INDIANAPOLIS (AP) — Indiana Republican U.S. Rep. Susan Brooks announced Friday that she won’t seek reelection next year because she wants to spend more time with her family after four terms in Congress — a pending retirement that follows Democrats’ plans to target her suburban Indianapolis district in 2020.

Brooks, who is one of only 13 female House Republicans and is a leader of her party’s efforts to recruit more women to challenge Democrats in next year’s election, will retire when her term ends in 2020, her office said in a statement.

The 58-year-old said that serving in Congress is demanding work and she’s “ready to focus on the people who’ve done so much to support and care for me throughout my career,” including her husband, David, their two children, and other family and friends.

“This kind of work demands much. You’re never off the clock and there is always more work to be done. With gratitude for all that I’ve accomplished, I believe in term limits and in the power of new talent,” she said in a statement.

Brooks said she’s grateful to have had the chance “to make a difference and lead on critical issues,” including on national security and the opioid epidemic.

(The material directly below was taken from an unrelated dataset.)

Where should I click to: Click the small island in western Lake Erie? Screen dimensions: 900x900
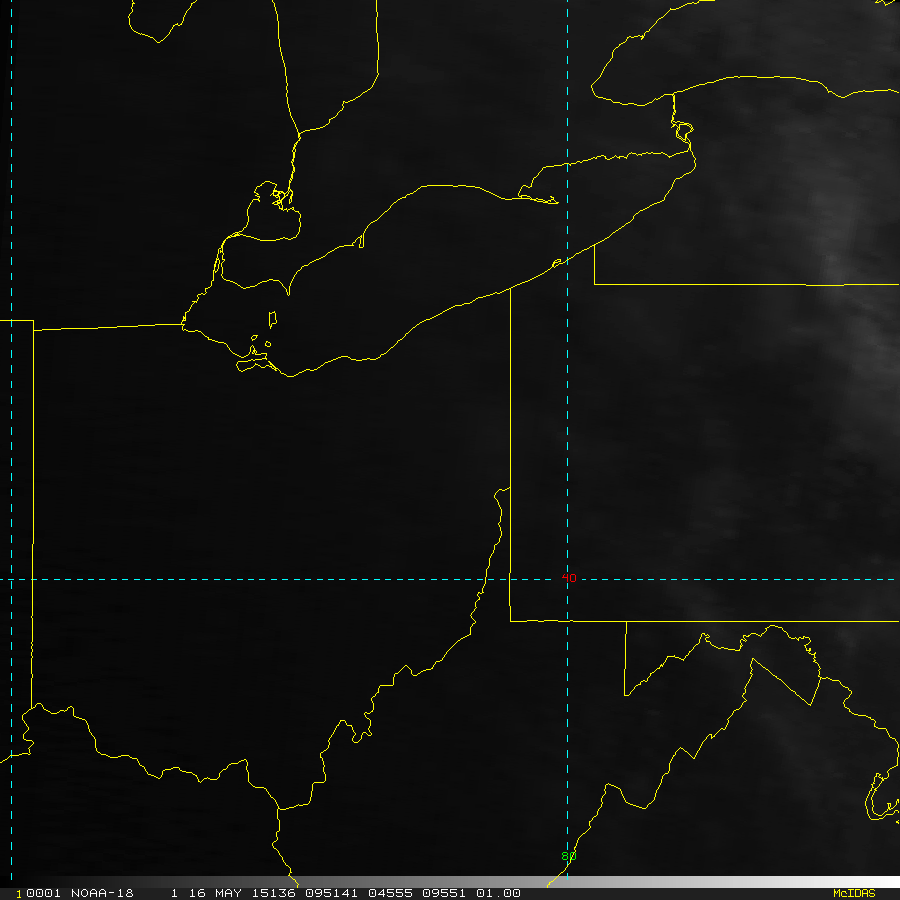(272, 320)
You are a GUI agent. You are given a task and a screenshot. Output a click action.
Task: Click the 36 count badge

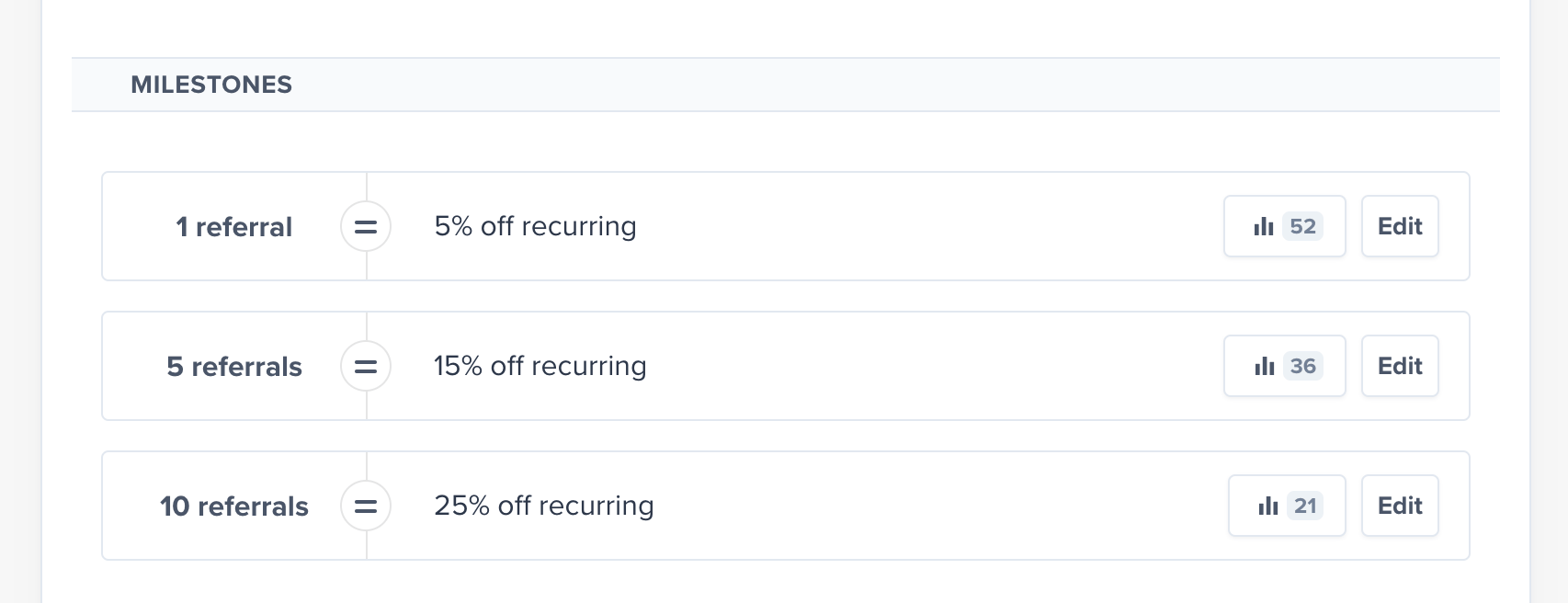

Democrats had already decided to target Brooks, whose district stretches from the north side of Indianapolis, into its affluent northern suburbs and north and east across rural areas to the cities Anderson and Marion, in next year’s campaign. But it would seem to be an uphill fight. Brooks was re-elected last year by a comfortable 14 percentage-point margin, and President Donald Trump carried the district in 2016 by 12 percentage points.

Some Republicans privately fretted that Brooks’ retirement could damage GOP recruitment and fundraising efforts. They said her departure could send a worrisome message that even as the party hunts for women candidates to try capturing competitive districts and winning back the House majority, the woman in charge of recruiting challengers — and who could face a tough race — was herself not running.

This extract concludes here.